STORED ROWS
══════════

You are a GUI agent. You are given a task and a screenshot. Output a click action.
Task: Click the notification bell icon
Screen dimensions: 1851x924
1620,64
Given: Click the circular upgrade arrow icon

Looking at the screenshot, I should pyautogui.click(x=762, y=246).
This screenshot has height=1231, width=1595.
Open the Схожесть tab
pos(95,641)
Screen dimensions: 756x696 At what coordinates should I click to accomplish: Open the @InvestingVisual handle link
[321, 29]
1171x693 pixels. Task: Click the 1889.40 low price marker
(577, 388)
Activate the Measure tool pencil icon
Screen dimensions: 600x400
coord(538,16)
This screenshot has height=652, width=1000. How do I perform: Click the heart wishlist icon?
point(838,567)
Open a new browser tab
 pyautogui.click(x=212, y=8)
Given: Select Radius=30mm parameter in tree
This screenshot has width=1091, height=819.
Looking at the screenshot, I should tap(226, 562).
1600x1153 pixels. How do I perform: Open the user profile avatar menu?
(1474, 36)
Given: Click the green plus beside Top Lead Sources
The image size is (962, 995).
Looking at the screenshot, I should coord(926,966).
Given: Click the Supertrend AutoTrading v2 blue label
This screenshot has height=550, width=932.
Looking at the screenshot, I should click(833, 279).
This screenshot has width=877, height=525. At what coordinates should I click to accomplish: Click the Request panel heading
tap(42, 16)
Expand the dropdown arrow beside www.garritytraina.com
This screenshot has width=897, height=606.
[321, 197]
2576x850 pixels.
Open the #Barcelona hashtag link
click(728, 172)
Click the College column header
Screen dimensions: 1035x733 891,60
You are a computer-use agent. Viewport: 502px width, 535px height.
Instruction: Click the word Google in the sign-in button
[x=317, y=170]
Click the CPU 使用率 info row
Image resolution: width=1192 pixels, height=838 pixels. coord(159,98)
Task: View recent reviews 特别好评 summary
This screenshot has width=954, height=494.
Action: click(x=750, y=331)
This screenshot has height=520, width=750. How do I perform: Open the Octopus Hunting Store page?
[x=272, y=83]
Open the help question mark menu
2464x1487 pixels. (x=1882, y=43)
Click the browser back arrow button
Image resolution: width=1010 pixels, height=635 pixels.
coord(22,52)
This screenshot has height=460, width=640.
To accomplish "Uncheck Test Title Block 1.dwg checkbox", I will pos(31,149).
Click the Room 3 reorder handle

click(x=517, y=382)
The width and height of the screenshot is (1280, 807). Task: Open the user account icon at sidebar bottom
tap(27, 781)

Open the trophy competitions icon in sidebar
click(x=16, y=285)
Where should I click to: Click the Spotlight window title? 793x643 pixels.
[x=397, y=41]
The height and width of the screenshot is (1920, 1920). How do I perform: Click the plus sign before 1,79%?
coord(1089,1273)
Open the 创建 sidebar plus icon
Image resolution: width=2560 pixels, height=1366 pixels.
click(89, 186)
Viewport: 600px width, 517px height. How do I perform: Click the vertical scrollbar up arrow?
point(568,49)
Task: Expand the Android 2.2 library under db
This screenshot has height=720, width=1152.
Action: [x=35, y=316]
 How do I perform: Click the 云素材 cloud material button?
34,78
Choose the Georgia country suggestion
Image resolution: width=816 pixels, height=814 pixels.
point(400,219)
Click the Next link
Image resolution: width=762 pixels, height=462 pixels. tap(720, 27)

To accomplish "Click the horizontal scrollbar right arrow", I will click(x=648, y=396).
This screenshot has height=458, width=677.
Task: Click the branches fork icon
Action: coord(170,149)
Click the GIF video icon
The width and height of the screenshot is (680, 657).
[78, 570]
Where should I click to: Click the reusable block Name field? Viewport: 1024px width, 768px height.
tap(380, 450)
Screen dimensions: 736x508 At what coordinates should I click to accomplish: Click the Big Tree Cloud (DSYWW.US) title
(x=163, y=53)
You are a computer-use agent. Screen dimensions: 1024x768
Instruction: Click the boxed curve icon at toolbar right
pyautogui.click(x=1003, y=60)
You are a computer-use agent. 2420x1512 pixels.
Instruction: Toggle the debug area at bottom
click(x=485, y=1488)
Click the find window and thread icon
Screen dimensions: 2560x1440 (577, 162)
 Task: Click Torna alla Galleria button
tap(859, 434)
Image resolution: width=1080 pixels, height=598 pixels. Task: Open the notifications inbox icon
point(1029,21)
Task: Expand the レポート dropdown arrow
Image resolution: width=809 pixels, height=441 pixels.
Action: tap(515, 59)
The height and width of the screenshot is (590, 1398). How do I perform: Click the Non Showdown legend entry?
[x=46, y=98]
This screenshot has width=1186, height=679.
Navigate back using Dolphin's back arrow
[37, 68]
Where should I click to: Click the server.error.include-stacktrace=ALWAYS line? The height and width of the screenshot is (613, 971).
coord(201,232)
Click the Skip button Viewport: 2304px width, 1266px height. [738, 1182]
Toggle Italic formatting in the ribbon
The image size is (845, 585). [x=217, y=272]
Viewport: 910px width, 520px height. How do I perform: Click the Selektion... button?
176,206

══════════

Can you reproduce every one of the entries above character for character, leaving nothing out and changing nothing?

WRITTEN RESPONSE
You are a GUI agent. You are given a task and a screenshot. Output a click action.
Task: Click the notification bell icon
Screen dimensions: 1851x924
1620,64
Given: Click the circular upgrade arrow icon

Looking at the screenshot, I should pyautogui.click(x=762, y=246).
This screenshot has height=1231, width=1595.
Open the Схожесть tab
pos(95,641)
Screen dimensions: 756x696 At what coordinates should I click to accomplish: Open the @InvestingVisual handle link
[321, 29]
1171x693 pixels. Task: Click the 1889.40 low price marker
(577, 388)
Activate the Measure tool pencil icon
Screen dimensions: 600x400
coord(538,16)
This screenshot has height=652, width=1000. How do I perform: Click the heart wishlist icon?
point(838,567)
Open a new browser tab
 pyautogui.click(x=212, y=8)
Given: Select Radius=30mm parameter in tree
This screenshot has width=1091, height=819.
Looking at the screenshot, I should tap(226, 562).
1600x1153 pixels. How do I perform: Open the user profile avatar menu?
(1474, 36)
Given: Click the green plus beside Top Lead Sources
The image size is (962, 995).
Looking at the screenshot, I should coord(926,966).
Given: Click the Supertrend AutoTrading v2 blue label
This screenshot has height=550, width=932.
Looking at the screenshot, I should click(833, 279).
This screenshot has width=877, height=525. At what coordinates should I click to accomplish: Click the Request panel heading
tap(42, 16)
Expand the dropdown arrow beside www.garritytraina.com
This screenshot has width=897, height=606.
[321, 197]
2576x850 pixels.
Open the #Barcelona hashtag link
click(728, 172)
Click the College column header
Screen dimensions: 1035x733 891,60
You are a computer-use agent. Viewport: 502px width, 535px height.
Instruction: Click the word Google in the sign-in button
[x=317, y=170]
Click the CPU 使用率 info row
Image resolution: width=1192 pixels, height=838 pixels. coord(159,98)
Task: View recent reviews 特别好评 summary
This screenshot has width=954, height=494.
Action: click(x=750, y=331)
This screenshot has height=520, width=750. How do I perform: Open the Octopus Hunting Store page?
[x=272, y=83]
Open the help question mark menu
2464x1487 pixels. (x=1882, y=43)
Click the browser back arrow button
Image resolution: width=1010 pixels, height=635 pixels.
coord(22,52)
This screenshot has height=460, width=640.
To accomplish "Uncheck Test Title Block 1.dwg checkbox", I will pos(31,149).
Click the Room 3 reorder handle

click(x=517, y=382)
The width and height of the screenshot is (1280, 807). Task: Open the user account icon at sidebar bottom
tap(27, 781)

Open the trophy competitions icon in sidebar
click(x=16, y=285)
Where should I click to: Click the Spotlight window title? 793x643 pixels.
[x=397, y=41]
The height and width of the screenshot is (1920, 1920). How do I perform: Click the plus sign before 1,79%?
coord(1089,1273)
Open the 创建 sidebar plus icon
Image resolution: width=2560 pixels, height=1366 pixels.
click(89, 186)
Viewport: 600px width, 517px height. How do I perform: Click the vertical scrollbar up arrow?
point(568,49)
Task: Expand the Android 2.2 library under db
This screenshot has height=720, width=1152.
Action: [x=35, y=316]
 How do I perform: Click the 云素材 cloud material button?
34,78
Choose the Georgia country suggestion
Image resolution: width=816 pixels, height=814 pixels.
point(400,219)
Click the Next link
Image resolution: width=762 pixels, height=462 pixels. tap(720, 27)

To accomplish "Click the horizontal scrollbar right arrow", I will click(x=648, y=396).
This screenshot has height=458, width=677.
Task: Click the branches fork icon
Action: coord(170,149)
Click the GIF video icon
The width and height of the screenshot is (680, 657).
[78, 570]
Where should I click to: Click the reusable block Name field? Viewport: 1024px width, 768px height.
tap(380, 450)
Screen dimensions: 736x508 At what coordinates should I click to accomplish: Click the Big Tree Cloud (DSYWW.US) title
(x=163, y=53)
You are a computer-use agent. Screen dimensions: 1024x768
Instruction: Click the boxed curve icon at toolbar right
pyautogui.click(x=1003, y=60)
You are a computer-use agent. 2420x1512 pixels.
Instruction: Toggle the debug area at bottom
click(x=485, y=1488)
Click the find window and thread icon
Screen dimensions: 2560x1440 (577, 162)
 Task: Click Torna alla Galleria button
tap(859, 434)
Image resolution: width=1080 pixels, height=598 pixels. Task: Open the notifications inbox icon
point(1029,21)
Task: Expand the レポート dropdown arrow
Image resolution: width=809 pixels, height=441 pixels.
Action: tap(515, 59)
The height and width of the screenshot is (590, 1398). How do I perform: Click the Non Showdown legend entry?
[x=46, y=98]
This screenshot has width=1186, height=679.
Navigate back using Dolphin's back arrow
[37, 68]
Where should I click to: Click the server.error.include-stacktrace=ALWAYS line? The height and width of the screenshot is (613, 971).
coord(201,232)
Click the Skip button Viewport: 2304px width, 1266px height. [738, 1182]
Toggle Italic formatting in the ribbon
The image size is (845, 585). [x=217, y=272]
Viewport: 910px width, 520px height. How do I perform: Click the Selektion... button?
176,206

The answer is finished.